編集長コラム | ||
耕すは種蒔く為に非ず | 農業経営者 6月号 | (1995/06/01)
僕は優れた経営者の生き様にふれる度に、この「耕すは種蒔く為に非ず」という文句をいつも思い出す。
「広辞苑」で「耕す(たがやす)」の項をひくと「(タガヘスの転)作物を植える準備として、田畑を掘り返す」と解説がしてある。
漢和辞典で、漢字の「耕」の辞義をたどると「耕」の「すきへん」は「耒(ライ・すき)=鋤・耡・耜」に由来する。そして、スキの作業目的である「土の反転」から「田返す(たがえす)」が「田を返す」ことであるとされている。
しかし「たがやす」という言葉に、次の様な意味を感じているが、これは僕の「こじつけ」に過ぎないだろうか。
漢字の「耕」の意味はともかく、そもそも外国語である漢字など知らぬはずの普通の人、あるいは漢字伝来以前の日本人が「たがやす」あるいは「たがえす」の音を発していたのだとしたら、それは「田を返す」ではなく「田へ返す」ことの意味ではないか。
「たがやす」は、本来、田(土)から取り出したものは「田に返す」「土へ戻す」という「農業の方法」を言い表した言葉なのであり、「作業の方法」としての「田を返す」ではない。
言い換えれば「作業」や「技術」用語としての「田を返す」ではなく、「喰い続ける方法」「生き延びる方法」いうなれば「経営」の問題として「田へ返す」「土へ返せ」そして「戻し続けよ」と語られてきたのではあるまいか。
農具の歴史からみても、スキやクワのレベルまでに土壌の反転性が高い農具が使われる以前から、人々が「たがやす」という言葉を使っていたのだとしたら、むしろそう考える方が自然だし矛盾も無い。
今ですら鋤を使っていた年配の人なら、土地それぞれの言葉があるが「スク」とか「起こす」とかいうのが普通であり、「耕起」を意味する日常語として「耕す」なんて言葉は使わない。
昔から日本人にとって「たがやす」とは、「田を返す」ということでも、ただ単に「作物を植える準備として、田畑を掘り返す」ことでもなく、農業の基本原理としての田から得たものを「田へ返す」「戻し続けよ」「循環を守れ」を意味する言葉であったのだと僕は思う。
人の思い通りにならない圧倒的な力をもつ自然。

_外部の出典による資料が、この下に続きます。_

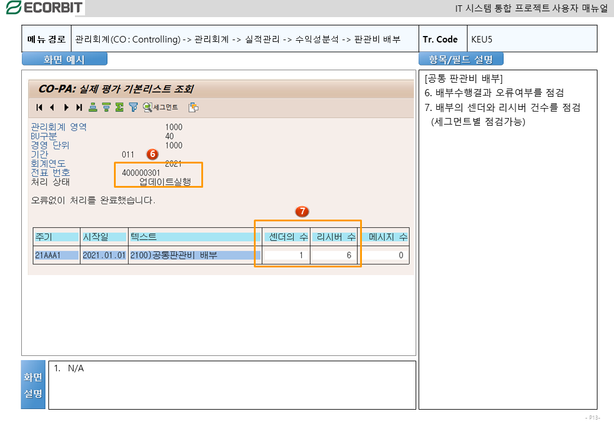The height and width of the screenshot is (425, 614).
Task: Click the 리시버 수 column header
Action: [334, 237]
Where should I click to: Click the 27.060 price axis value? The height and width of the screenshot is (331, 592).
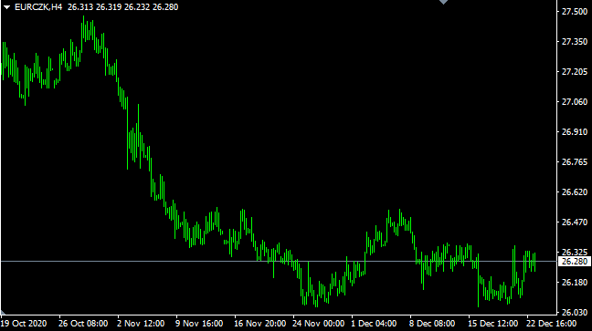tap(575, 102)
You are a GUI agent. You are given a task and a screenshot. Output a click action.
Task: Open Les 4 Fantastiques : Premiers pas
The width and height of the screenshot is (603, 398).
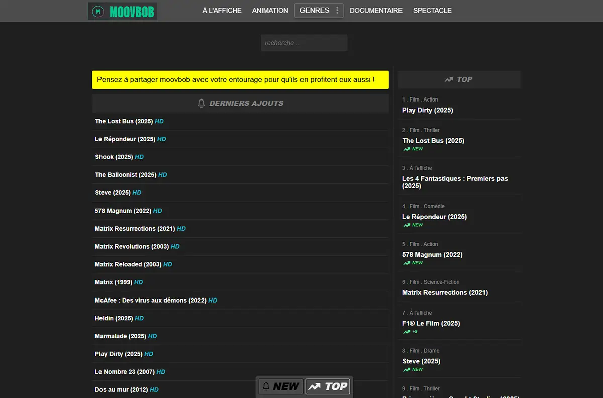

その中で、継続的に安定して生きる糧を得ていく農業という「自然を管理する方法」。その基本原則が「循環を守る」ことであり「戻し続ける」ことであるからだ。人が喰っていくことと同じ意味であったはずの「耕すこと」の本質として、「田へ返せ」と語られていたのではないだろうか。「喰うこと」とは「戻すこと」であったのだ。
話は変わるが、作ることに夢中になると、なぜ作るかを問わなくなり、売ることに夢中になるとナゼ売るかを問わなくなる。製造部長なら、営業部長なら、それで済むかもしれない。しかし貴方は経営者なのだ。それでは足りないのだ。
いつの間にか、我々は、春に始まり秋に終わる一連の作業の流れとしてしか農業が見えず、その作業消化に追われ、様々に発生する障害への対症療法的な対策ばかりに気を取られ、また当面の売上や利益の大小にばかり目を奪われてはいないだろうか。「技術」や「売上」あるいは「単なる帳簿面の利益や費用」や個々の作業という木にとらわれて「経営」という森が見えなくなっているということはないだろうか。
「耕す」ということが、種まきや田植えの準備作業としてしか考えられなくなっているのではないだろうか。むしろ、収穫に次の始まりを感じることができるだろうか。
我々はあらためて「耕す」を技術の問題として「田を返す」だけでなく、経営の問題として「田へ返す」につながっているかを問うことが必要なのではないか。
そして、僕が行き会えた優れた経営者たちの実践とは、常に「戻し続け」「耕し続ける」という農業の原則を守ることであり、その「意志」を持ち続けることであった。
農業経営者だけでなく優れた仕事を成したあらゆる事業経営者たちもまた、その規模の大小を問わず同じことを語る。土を離れた事業者にとっての「土」とは顧客であり、市場であり、そして取引先であった。
それらの人々は、「田へ返す」「土へ戻す」それも「取る前に戻す」ことを考えている。「戻せないのは欲が足りないのだよ」という人もいた。もっとも、戻しても成功の保証などはない。それでも戻す人が成功者たりえるのであり、戻せぬ者はやがて滅びるのだと僕は思う。
「耕すは種蒔く為に非ず」とカタログに謳うスガノという企業の経営と営業活動も、この「田へ返す」の精神なのであろう。そして、この精神には、農業も他の産業も仕事の違いもなく、また人の一生もまた同じなのではないか。